经济学家们经常认为工业革命前没有发生任何重要变化。格里高利·克拉克曾说过(本章前面曾引用过):“(公元)1800年时世界上的人均富裕状况并不比公元前100000年时的好。”他配发的图表(见图3.16)将前现代时期的生活标准表现为在马尔萨斯论的上限周围盲目乱撞,其非同凡响之处只在于其直率,观点本身仍然是错误的。

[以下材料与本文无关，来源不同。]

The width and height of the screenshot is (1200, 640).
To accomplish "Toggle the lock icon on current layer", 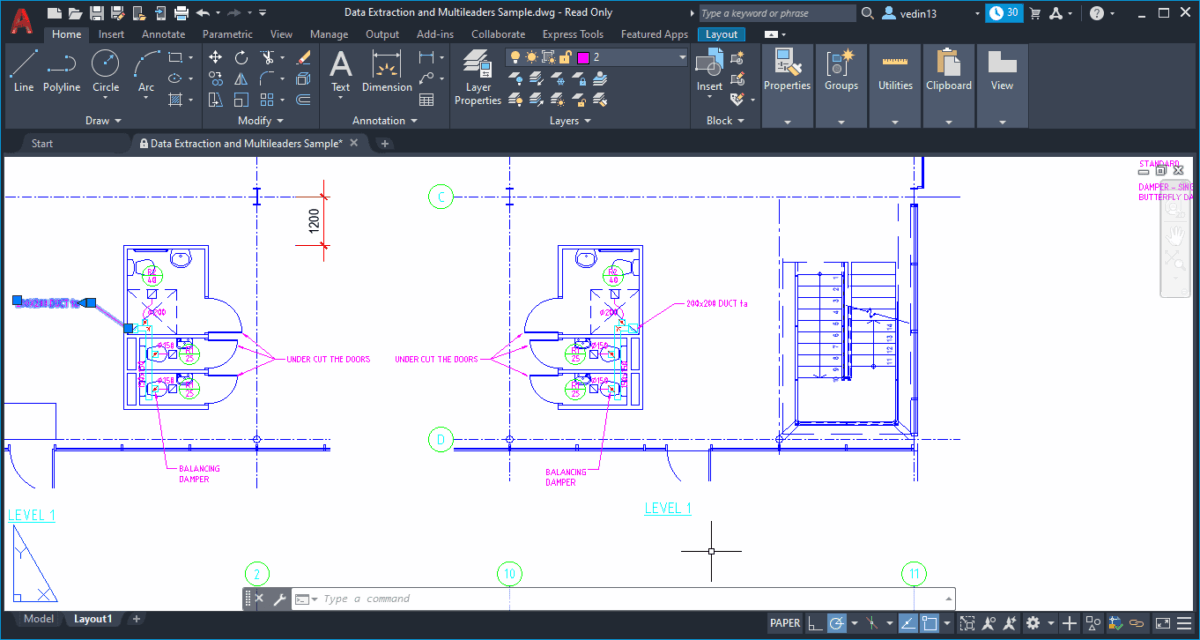I will click(566, 56).
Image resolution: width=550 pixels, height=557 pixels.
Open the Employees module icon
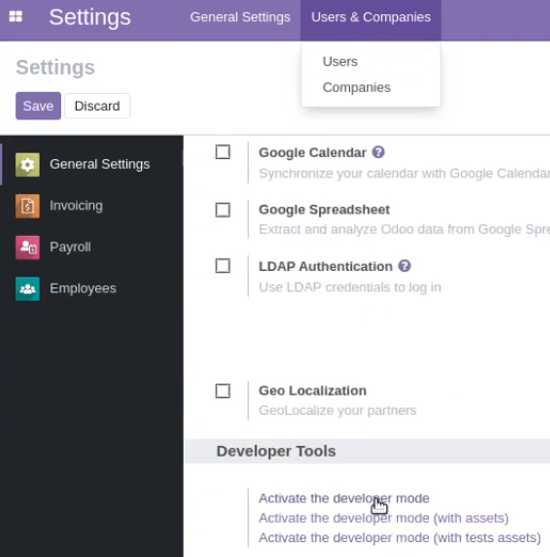(27, 289)
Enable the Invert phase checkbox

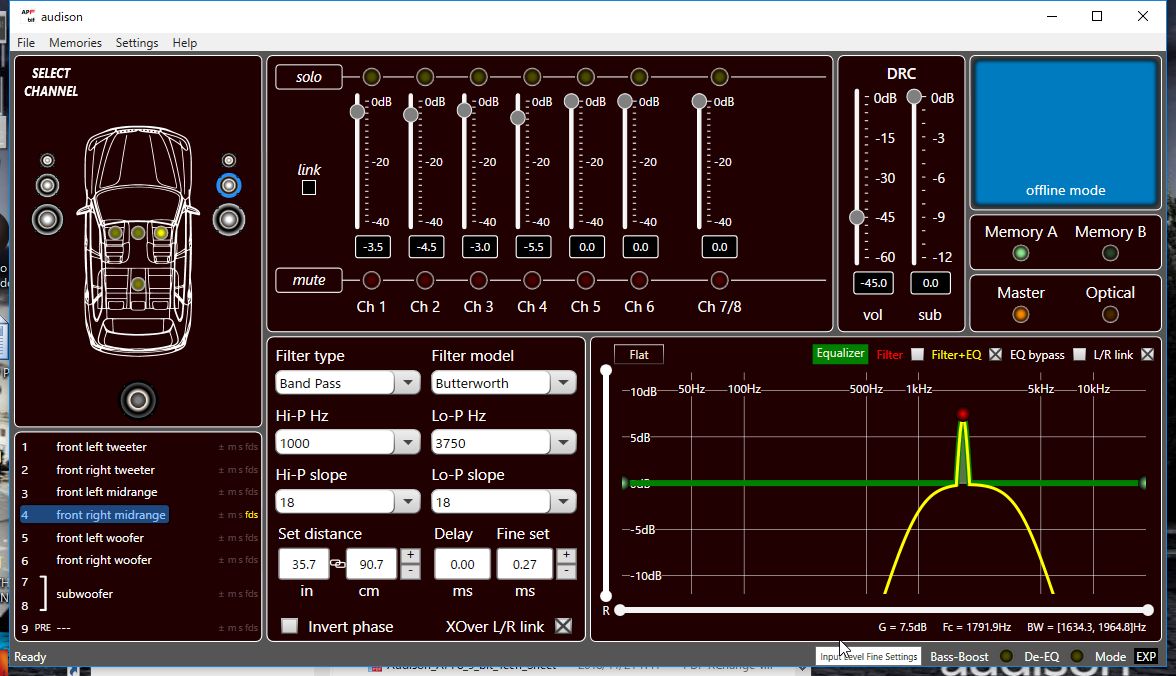coord(290,626)
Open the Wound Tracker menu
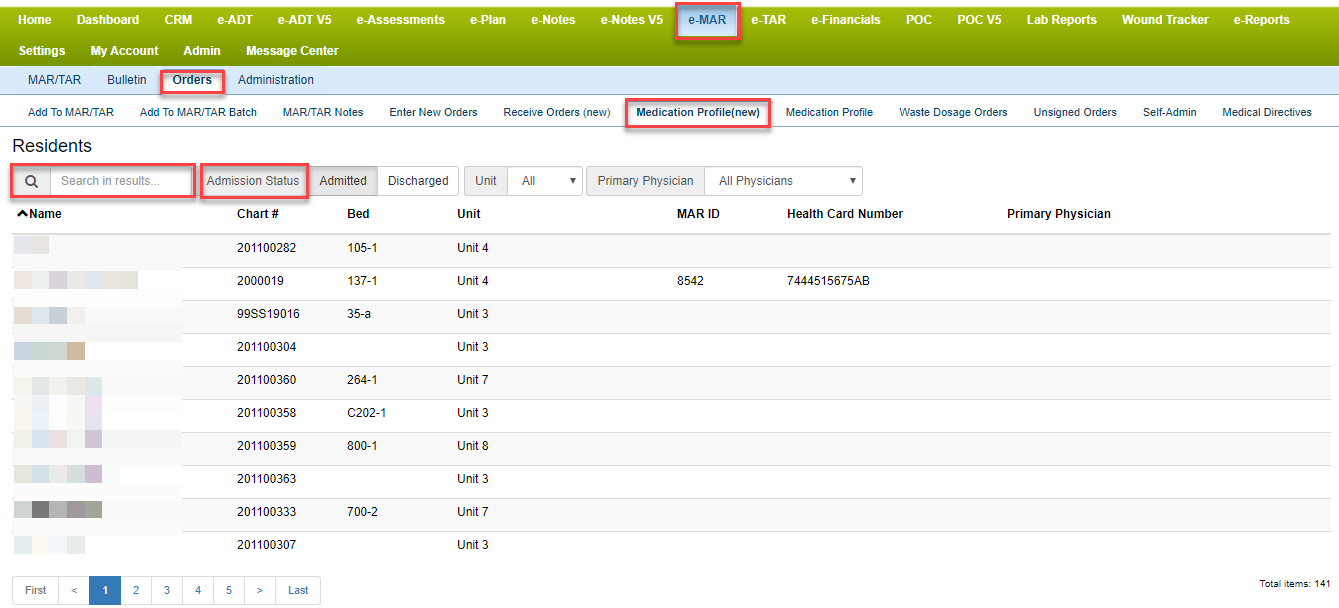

图3.16 格里高利·克拉克对过去3 000年来人均收入的再现
资料来源:格里高利·克拉克,《应该读点经济史》(A Farewell to Alms),第2页,图1
从冰期末期到1800年,能量获取水平有巨大的增长。然而,正如马尔萨斯本人所认识到的(见第三章第一小节),能量必须区分为食物热量和非食物热量。当人们将能量的意外收获转换为生养更多的孩子时,每单位土地上食物热量的增长很快就被消费掉了。然而非食物能量获取却不会被抵消掉,考古记录证明,过去16 000年的积累是惊人的。图3.2和图3.3中的上升趋势被各种各样的崩溃打断,其中最引人注目的是公元前1200年后、公元200年后和公元1300年后,但这样的中断每次都被证明是暂时性的,并且只能毁灭先前增长的部分成果。
后来者居上:东方能量获取
对东方能量获取情况的研究,比对西方的要少得多,定量估计尤其少。然而尽管还有许多工作需要做,东方能量获取情况的主体轮廓却相当清晰。在最后一个冰期末期,大约公元前14000年时,在东方那些最得天独厚的地区,人均能量获取水平与西方是不相上下的,都在4 000千卡左右。出于地理原因(就此而言,生态差异使欧亚大陆西部可驯化的潜在动植物物种比东部要多),东方的分数起初上涨得比西方慢,耕种和驯养植物最早的清晰迹象的出现,比西方核心地带晚了2 000年。东方的分数增长到公元前3000年时开始加速。像西方一样,在公元前第一个千年的早期发生了一次严重崩溃。但东方的能量获取水平迅速恢复了,到公元400年时又开始向上提升了,但直到公元1000年后,达到农业社会的上限——大约每人每天30 000千卡。在公元1200~1400年间又经历了一次严重崩溃之后,东方的分数于1600年又恢复到农业社会的上限,然后在18~20世纪迅速增长(相对于更早的时期)。表3.4、图3.17和图3.18显示了我对自公元前14000年起东方能量获取情况的估计。
相对而言,在史前社会和古代社会,以及19世纪和20世纪,东方核心地带的分数似乎比西方核心地带低,但在西方历史学家们称之为中世纪和早期现代的时代,也就是大致从公元第一个千年的中叶到第二个千年的中叶,东方核心地带的分数要高。不过,将这些比较再进行精练,要困难得多。